In the records below, find the line that contains "The height and width of the screenshot is (987, 1200)." and repeat it, along with each line after it, exactly as written.
──────── RAW DATA
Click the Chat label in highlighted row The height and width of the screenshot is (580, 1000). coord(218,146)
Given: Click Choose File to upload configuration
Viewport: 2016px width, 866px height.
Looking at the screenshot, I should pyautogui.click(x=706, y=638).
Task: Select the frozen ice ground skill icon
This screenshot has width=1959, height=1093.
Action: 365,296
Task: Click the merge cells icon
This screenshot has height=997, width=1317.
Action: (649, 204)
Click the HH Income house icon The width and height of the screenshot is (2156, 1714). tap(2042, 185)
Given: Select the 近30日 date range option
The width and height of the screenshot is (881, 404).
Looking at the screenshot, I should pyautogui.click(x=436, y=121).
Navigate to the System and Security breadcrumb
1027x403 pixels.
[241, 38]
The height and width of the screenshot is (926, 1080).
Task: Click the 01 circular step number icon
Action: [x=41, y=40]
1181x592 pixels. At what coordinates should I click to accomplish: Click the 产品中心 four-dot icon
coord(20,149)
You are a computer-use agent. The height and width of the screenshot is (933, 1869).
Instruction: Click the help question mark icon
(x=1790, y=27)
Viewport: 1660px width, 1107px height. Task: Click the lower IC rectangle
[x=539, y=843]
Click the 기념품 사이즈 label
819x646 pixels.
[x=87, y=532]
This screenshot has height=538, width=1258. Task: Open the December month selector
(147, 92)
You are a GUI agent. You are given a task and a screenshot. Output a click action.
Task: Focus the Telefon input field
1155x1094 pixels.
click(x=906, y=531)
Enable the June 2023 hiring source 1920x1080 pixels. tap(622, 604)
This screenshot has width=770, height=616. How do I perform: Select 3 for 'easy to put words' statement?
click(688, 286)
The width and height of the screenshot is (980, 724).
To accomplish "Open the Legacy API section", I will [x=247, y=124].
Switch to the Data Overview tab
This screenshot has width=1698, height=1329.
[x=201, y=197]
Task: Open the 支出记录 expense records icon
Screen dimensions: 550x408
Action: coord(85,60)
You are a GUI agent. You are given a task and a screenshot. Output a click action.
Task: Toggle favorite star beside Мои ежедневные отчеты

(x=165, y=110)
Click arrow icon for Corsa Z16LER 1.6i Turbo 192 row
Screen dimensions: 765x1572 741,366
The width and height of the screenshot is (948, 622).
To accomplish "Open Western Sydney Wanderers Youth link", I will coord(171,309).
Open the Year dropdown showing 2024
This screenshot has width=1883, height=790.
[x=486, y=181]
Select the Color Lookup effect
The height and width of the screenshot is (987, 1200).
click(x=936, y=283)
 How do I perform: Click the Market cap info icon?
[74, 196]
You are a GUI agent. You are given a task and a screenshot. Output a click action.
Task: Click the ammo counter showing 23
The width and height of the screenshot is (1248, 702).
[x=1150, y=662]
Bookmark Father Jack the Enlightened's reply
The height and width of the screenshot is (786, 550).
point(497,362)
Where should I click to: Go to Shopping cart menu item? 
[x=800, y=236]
────────────────
### OUTPUT FOR THIS EXERCISE
The height and width of the screenshot is (987, 1200).
click(x=936, y=283)
 How do I perform: Click the Market cap info icon?
[74, 196]
You are a GUI agent. You are given a task and a screenshot. Output a click action.
Task: Click the ammo counter showing 23
The width and height of the screenshot is (1248, 702).
[x=1150, y=662]
Bookmark Father Jack the Enlightened's reply
The height and width of the screenshot is (786, 550).
point(497,362)
Where should I click to: Go to Shopping cart menu item? 
[x=800, y=236]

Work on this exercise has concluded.